睡眠の杜

適度な睡眠時間

皆さんは一日当たり平均でどれくらい睡眠時間をとりますか?本やテレビ番組でも良く取り上げられる話題ですね。よく理想の睡眠時間は8時間と言われますが、それは全くの誤解であり、医学的根拠もありません。実際に各国の研究機関が算出したデータによると、7時間睡眠が最も長く生きられるという調査結果も出ています。しかし、睡眠時間は個人差が大きく、3〜4時間で十分な人もいれば、9時間以上眠らなければならない人もいます。ちなみに日本人の平均睡眠時間は約7時間半だそうです。

あなたの睡眠タイプはどれ?

睡眠タイプは大きく分類するとショートスリーパー、バリュアブルスリーパー、ロングスリーパーの3つになります。こららのタイプはそれぞれ脳の使い方や性格などに影響することがわかっています。

ショートスリーパー

睡眠時間 6時間未満
人口比率 5〜10%
特徴 外向的、楽観的、自信家、ストレスを溜め込みづらい。

ショートスリーパーとは、睡眠時間が6時間未満で生活に支障が出なかったり、それくらいの睡眠でスッキリする人。歴史上で有名な人物ではナポレオンやエジソンがこれにあたります。ナポレオンは3時間、エジソンは4時間しか眠らなかったとされています。

バリュアブルスリーパー

睡眠時間 6〜9時間
人口比率 80%
特徴 個人差でショート、ロングどちらか寄り。

バリュアブルスリーパーとは、睡眠時間が6〜9時間の人です。人口の大多数がバリュアブルスリーパーであり、このことから睡眠時間は8時間が最適と言う誤解が広まったようです。このタイプは両方の中間に当たるので、その時の精神状況などによって睡眠時間の長さが左右されます。

ロングスリーパー

睡眠時間 9時間以上
人口比率 5〜10%
特徴 内向的、ストレスを溜め込みやすい。

ロングスリーパーとは睡眠時間が9時間以上の人です。普段からストレスや考え込みやすいことから心身へのダメージが大きいので、長い睡眠を必要とします。反面、その性質から奇抜なアイディアに富みます。歴史上で有名な人物ではアインシュタインがこれにあたります。

無眠者

世界的にも極めて稀ですが、まったく寝ない人「無眠者」も確かに存在します。その無眠者の多数は何かのきっかけで突然眠れなくなったと言っているそうです。現在の研究ではまだ無眠のメカニズムは解明されていません。

睡眠時間と性格の不思議な関係?

前項で睡眠時間と性格について触れました。睡眠時間が性格に影響するとはどういったことなのでしょう?ここでキーとなるのはストレスなどによる脳の疲労度です。
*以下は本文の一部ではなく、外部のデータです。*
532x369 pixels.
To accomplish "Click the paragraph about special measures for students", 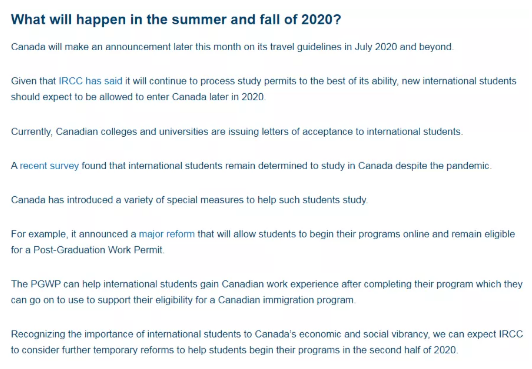I will pyautogui.click(x=189, y=200).
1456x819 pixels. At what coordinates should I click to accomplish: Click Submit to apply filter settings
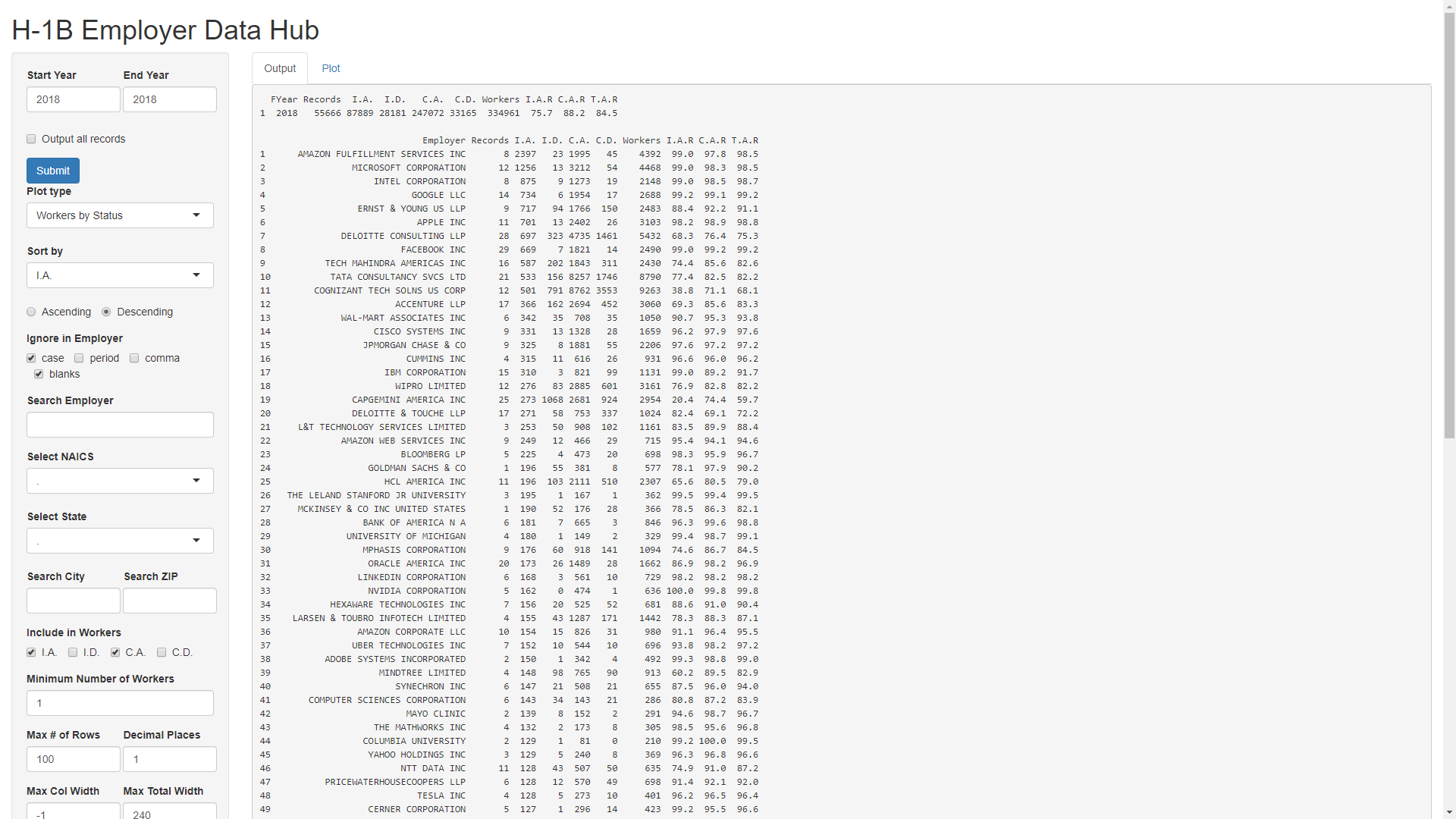point(53,170)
ショートスリーパーは外交的・楽観的などストレスが溜まりづらいことから、脳を酷使することなく睡眠時間(=脳の修復時間)が短く済むのです。反対にロングスリーパーは内向的であり、ストレスを溜め込む傾向があります。その結果酷使された脳を修復するために睡眠時間を長く必要とします。
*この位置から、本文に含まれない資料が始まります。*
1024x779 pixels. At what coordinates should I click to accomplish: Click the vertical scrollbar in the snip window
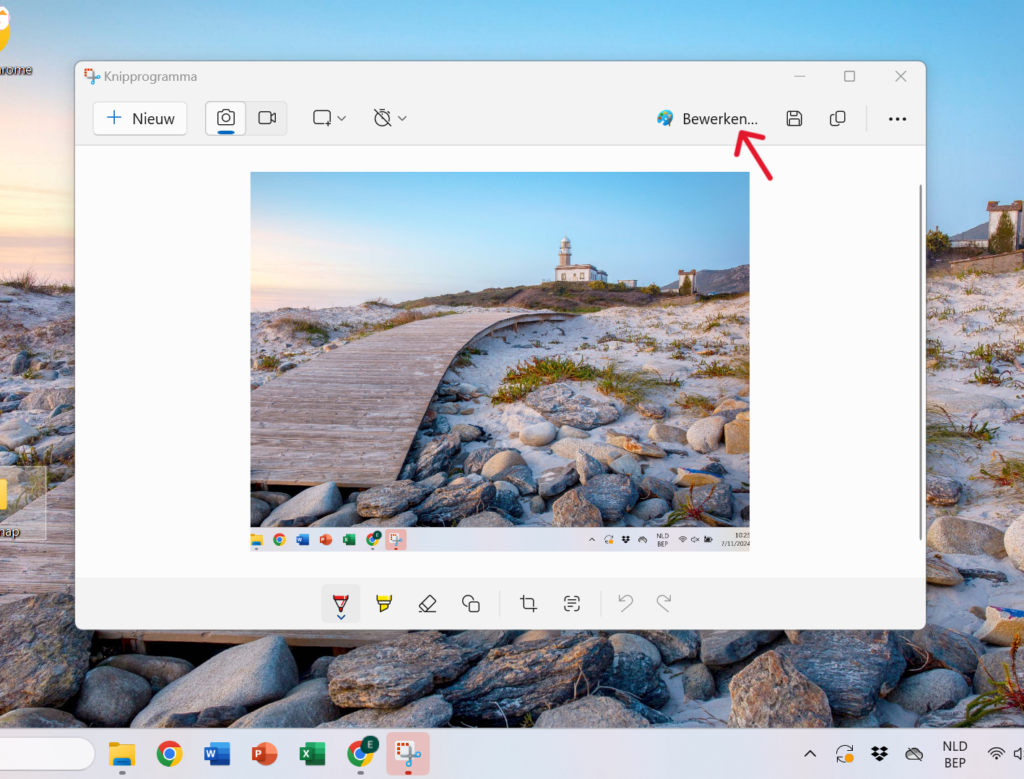[x=921, y=360]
ショートスリーパーとロングスリーパーを例に挙げましたが、だからと言って睡眠時間を変えれば性格も変わったり、その反対もありません。性格も睡眠時間もその他の要因と密接に絡み、その結果がいずれかのタイプに当てはまるのです。

睡眠時間と一生の活動時間

私自身を例にして説明しましょう。私は普段4時間半から5時間の睡眠で十分なのでショートスリーパーとなります。平均寿命まで生きるとし、私の睡眠時間を4時間半、バリュアブルスリーパーの睡眠時間を7時間としたとき、実際に活動している(起きている)時間はショートスリーパーのほうが約7年分長くなります。一度きりの人生なのですから長く活動できる分ショートスリーパーの方が得な気がするでしょう。
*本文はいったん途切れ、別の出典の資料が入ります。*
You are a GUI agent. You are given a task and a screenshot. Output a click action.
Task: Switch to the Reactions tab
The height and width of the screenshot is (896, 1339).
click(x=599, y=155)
しかし現在、一生のうち活動している時間は一定だと言う説があります。つまりこの場合だと、ショートスリーパーよりもバリュアブルスリーパーのほうが長生きすることになります。(但し、ロングスリーパーは最も死亡率が高い)心臓の鼓動数にも限界があるとのことで、その説は妥当な気もしないではないですが、どうなのでしょうね?それを踏まえるとショートスリーパーやロングスリーパーなどのどれがいいと言うわけでもなく、無理に睡眠時間を削らないで個人にあった睡眠時間をとることが、生涯楽しく永く生きていく秘訣ではないでしょうか?